シンガポールでできた知人が数日後にジンティを同姓の商店主に紹介してくれた。ジンテ
ィがクンタオ師だったために、その商店主はジンティに「店に泊まって他の使用人たちに
クンタオを教えてほしい。使用人たちがそう希望している。」と頼んだ。ジンティはその
店に移って仕事を手伝い、店の営業時間外に使用人たちにクンタオを教えた。

店の常連客の中にシンガポールに住んでいるムラユ人の高名なシラッの師がひとりいて、
真のクンタオの達人の実力を目の当たりにして驚嘆したという話が残っている。

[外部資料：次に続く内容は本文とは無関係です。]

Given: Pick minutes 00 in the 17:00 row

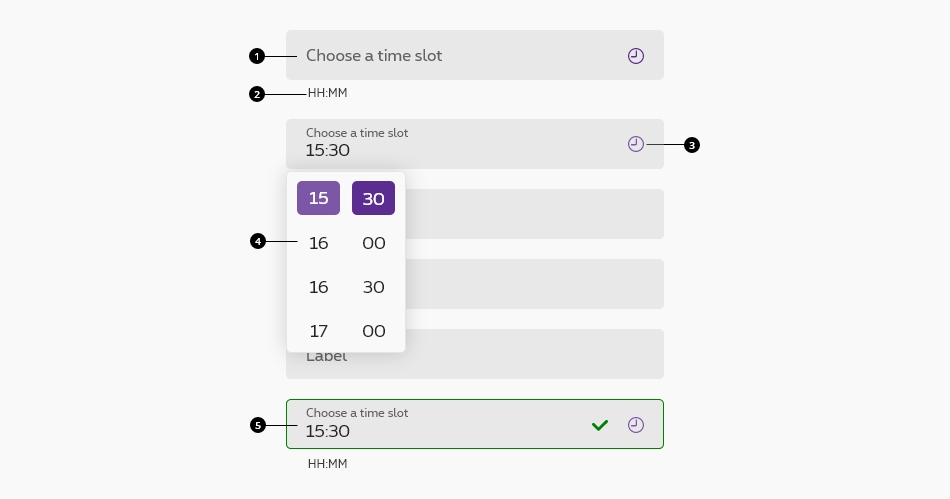Looking at the screenshot, I should pos(374,331).
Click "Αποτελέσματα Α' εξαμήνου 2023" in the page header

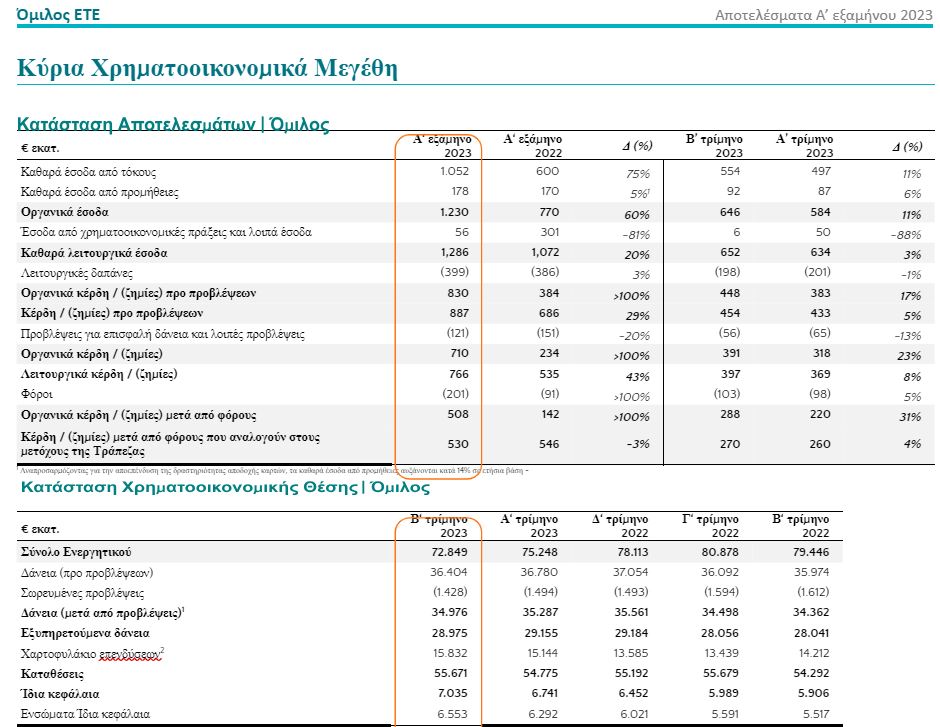(x=824, y=14)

ジンティ
はしばらくシンガポールで暮らしていたが、ジャワからシンガポールに商用や遊びに来て
その店を訪れる華人たちが口をそろえて、ジャワの方がシンガポールよりも栄えていると
物語ったから、興味を引かれたジンティはジャワへ行くことにした。


シンガポールで世話になったひとびとに惜しまれて、ジンティはバタヴィア行きの船に乗
った。バタヴィアに着いてプチナンに向かい、知り合いの華人が経営しているトコティガ
地区の店で働くことになった。そこの主人が世話してくれたので、かれは店の雑貨品を担
いで売り歩く商売を行なってみたものの、店側にとっては経費倒れのビジネスにしかなら
なかった。しかしそんな商売のことよりも、ジンティにはバタヴィアというオランダ東イ
ンド最大の政治経済都市があまり性に合っていなかったようだ。バタヴィアが自分に合っ
ていないと感じたジンティはスマランに移ることにした。

スマランでロウ姓の先達の店でしばらく商売を手伝いながら過ごし、そのあとスマランか
ら20キロほど西にあるクンダルKendalに引っ越して塩魚の商売を始めた。新客華人のだ
れもがそうしたように、ジンティも日銭で生きる質素な暮らしをし、毎朝早く商売物を担
いでパサルへ行き、昼過ぎてから家に帰って翌日の商売の準備をするという日々をクンダ
ルで送った。

スマランよりはるかに小さいクンダルの華人コミュニティでジンティはすぐに知り合いを
増やし、けが人を武闘医術の腕前を使ってしばしば治療したから、塩魚売りはクンタオの
達人であるということで有名になった。医術の腕が良いという評価は、けが人の怪我が早
く治り、また怪我する前の状態にどこまで回復したかという結果を見てなされるものであ
り、ジンティが治療したけが人たちが治療の結果にたいへん満足していたことをそこから
うかがい知ることができる。[ 続く ]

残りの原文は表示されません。